Homeopati
uyarma ve düzenleme terapisi olarak adlandırılan bir terapidir: vücutta, vücudun kendi kendini iyileştirme güçlerini harekete geçiren bir uyarıcı ayarlanır. Dr. Samuel Hahnemann (1755-1843) homeopatiyi geliştirmiştir. Onun fikri: sağlıklı bir kişide belirli semptomlara neden olan bir madde, bu tetikleyicilerle hasta kişiyi iyileştirebilir. Prensibi şuydu: "Benzer, benzer tarafından iyileştirilsin."

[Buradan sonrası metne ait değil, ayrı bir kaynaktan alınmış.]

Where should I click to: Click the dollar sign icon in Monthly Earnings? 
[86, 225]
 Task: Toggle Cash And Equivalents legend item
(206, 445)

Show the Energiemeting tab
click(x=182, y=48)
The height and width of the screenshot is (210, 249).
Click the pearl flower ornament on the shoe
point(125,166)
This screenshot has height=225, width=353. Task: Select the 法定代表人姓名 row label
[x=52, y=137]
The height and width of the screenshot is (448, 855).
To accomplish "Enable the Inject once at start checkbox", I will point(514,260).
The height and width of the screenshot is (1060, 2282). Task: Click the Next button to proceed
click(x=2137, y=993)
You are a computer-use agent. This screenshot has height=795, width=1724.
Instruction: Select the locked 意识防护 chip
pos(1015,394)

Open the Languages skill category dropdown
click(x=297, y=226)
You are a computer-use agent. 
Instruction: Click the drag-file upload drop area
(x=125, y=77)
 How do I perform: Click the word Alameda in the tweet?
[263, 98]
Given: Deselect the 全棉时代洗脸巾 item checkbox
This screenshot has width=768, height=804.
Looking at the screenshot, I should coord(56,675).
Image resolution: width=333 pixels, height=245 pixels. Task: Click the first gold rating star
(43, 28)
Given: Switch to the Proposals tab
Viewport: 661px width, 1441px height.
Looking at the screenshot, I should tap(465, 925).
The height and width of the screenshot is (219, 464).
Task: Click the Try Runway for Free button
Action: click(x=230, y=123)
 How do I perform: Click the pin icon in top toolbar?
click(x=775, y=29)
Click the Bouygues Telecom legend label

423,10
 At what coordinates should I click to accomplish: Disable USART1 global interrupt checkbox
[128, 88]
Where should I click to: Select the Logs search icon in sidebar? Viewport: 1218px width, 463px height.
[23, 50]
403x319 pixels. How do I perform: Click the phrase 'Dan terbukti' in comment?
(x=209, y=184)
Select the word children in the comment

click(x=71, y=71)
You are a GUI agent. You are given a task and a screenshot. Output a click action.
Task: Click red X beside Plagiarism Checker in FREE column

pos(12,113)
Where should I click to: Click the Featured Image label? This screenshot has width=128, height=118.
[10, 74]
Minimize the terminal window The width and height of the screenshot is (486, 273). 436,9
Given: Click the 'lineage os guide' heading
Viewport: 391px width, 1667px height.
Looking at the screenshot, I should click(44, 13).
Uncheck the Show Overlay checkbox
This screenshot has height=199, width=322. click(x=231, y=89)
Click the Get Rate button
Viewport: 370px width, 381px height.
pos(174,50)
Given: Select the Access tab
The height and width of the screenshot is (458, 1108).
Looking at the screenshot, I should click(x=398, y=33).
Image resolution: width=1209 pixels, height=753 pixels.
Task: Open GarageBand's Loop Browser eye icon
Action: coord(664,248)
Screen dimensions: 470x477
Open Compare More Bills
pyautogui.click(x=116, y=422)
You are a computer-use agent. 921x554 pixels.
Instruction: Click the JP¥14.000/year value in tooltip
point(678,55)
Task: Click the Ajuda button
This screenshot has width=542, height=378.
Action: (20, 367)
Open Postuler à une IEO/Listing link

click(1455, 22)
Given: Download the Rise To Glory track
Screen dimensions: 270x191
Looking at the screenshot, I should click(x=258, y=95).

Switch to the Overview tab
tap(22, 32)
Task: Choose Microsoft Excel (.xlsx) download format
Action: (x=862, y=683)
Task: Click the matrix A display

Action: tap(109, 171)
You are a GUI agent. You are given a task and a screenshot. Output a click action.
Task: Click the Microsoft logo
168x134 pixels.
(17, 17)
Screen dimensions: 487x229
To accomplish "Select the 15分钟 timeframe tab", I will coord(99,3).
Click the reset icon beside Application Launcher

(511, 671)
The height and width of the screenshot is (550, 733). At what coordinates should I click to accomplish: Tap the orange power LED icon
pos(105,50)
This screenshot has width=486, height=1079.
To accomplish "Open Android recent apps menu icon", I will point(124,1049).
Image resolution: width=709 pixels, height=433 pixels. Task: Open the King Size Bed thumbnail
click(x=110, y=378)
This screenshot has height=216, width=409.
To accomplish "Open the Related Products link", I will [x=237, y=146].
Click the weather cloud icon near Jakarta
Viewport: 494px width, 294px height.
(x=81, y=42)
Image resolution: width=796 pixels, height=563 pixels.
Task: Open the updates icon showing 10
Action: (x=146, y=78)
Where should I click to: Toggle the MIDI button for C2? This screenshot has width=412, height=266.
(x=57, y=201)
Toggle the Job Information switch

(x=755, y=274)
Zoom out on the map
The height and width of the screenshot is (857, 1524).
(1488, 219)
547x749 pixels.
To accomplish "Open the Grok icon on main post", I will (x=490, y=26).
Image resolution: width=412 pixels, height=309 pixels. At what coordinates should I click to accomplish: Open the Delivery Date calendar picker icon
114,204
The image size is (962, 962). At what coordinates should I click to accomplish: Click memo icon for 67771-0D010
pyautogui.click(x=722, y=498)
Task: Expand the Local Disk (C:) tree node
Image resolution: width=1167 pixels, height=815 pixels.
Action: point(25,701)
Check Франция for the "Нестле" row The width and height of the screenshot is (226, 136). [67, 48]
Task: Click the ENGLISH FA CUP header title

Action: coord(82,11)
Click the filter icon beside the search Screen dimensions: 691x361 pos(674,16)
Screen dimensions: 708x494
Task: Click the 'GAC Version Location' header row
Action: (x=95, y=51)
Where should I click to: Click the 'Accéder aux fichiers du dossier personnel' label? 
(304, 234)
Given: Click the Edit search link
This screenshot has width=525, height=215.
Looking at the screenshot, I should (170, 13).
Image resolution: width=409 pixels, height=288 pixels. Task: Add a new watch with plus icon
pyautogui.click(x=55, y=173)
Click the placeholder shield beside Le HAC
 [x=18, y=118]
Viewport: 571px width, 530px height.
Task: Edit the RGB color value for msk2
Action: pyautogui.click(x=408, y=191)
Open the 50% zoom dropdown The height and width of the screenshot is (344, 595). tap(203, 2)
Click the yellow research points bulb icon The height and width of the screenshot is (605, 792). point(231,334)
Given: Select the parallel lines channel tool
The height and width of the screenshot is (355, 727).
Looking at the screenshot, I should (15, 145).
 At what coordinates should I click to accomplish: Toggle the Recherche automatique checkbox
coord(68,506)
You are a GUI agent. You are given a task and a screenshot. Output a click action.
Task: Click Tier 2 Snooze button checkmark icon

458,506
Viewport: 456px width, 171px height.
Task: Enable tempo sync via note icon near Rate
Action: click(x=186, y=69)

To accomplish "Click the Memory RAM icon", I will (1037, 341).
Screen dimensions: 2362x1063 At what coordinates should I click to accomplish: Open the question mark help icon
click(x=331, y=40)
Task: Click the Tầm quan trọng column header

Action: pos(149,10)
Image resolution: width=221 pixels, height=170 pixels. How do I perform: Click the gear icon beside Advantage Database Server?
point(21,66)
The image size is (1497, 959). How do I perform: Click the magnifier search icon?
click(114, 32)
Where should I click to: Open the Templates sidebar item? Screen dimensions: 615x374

Globüller: Etken madde hastaya küçük globüller halinde verilir. Globüller şeker kamışından yapılır ve daha sonra homeopatik etken madde ile emprenye edilir.
Aktif maddeler: Günümüzde minerallerden, bitkilerden, hayvanlardan ve hayvansal ürünlerden elde edilen yaklaşık 2.500 farklı homeopatik ilaç bulunmaktadır.
Potansiyeller: maddeler seyreltilir, bunlar potenslerdir. ilaçlar onluk (d) ve yüzlük (C) güçlerde mevcuttur. örneğin d30, aktif bileşenin on kat 30 kez seyreltildiği anlamına gelir. Öte yandan C200: madde 100 kat artırılarak 200 kez seyreltilmiştir.
Fitoterapi
bitkisel ilaçtır - tüm iyileştirme yöntemlerinin en eskisi. Hayvanlar bile hastalıklarını bitkilerle iyileştirir: örneğin şempanzeler ishal olduklarında, başka türlü dokunmadıkları bazı bitkileri yerler.
Manastır bahçeleri: Şifalı bitkiler Ortaçağ'ın başlarından beri burada, özellikle de keşişler ve rahibeler tarafından kullanılmıştır. Neredeyse her manastırın papatya, ısırgan otu, nane ve diğer şifalı bitkilerle dolu bir bitki bahçesi vardı.
Modern tıp: Bilimsel tıp da Orta Çağ'da başlamış ve bitkisel tıbbın bulgularını bünyesine katmıştır. Tıbbi fitoterapinin ünlü bir temsilcisi İsviçreli hekim Paracelsus (1493-1541) idi.
Modern bilim: Geçen yüzyıldan beri bitkilerden aktif maddeler izole edilmiştir, örneğin ateş için zehirli belladondan atropin ve kalp sorunları için alıçtan oligomerik prosiyanidinler. Her iki madde de bugün hala kullanılmaktadır. İzole edilen aktif maddeler hassas dozlarda uygulanabilir.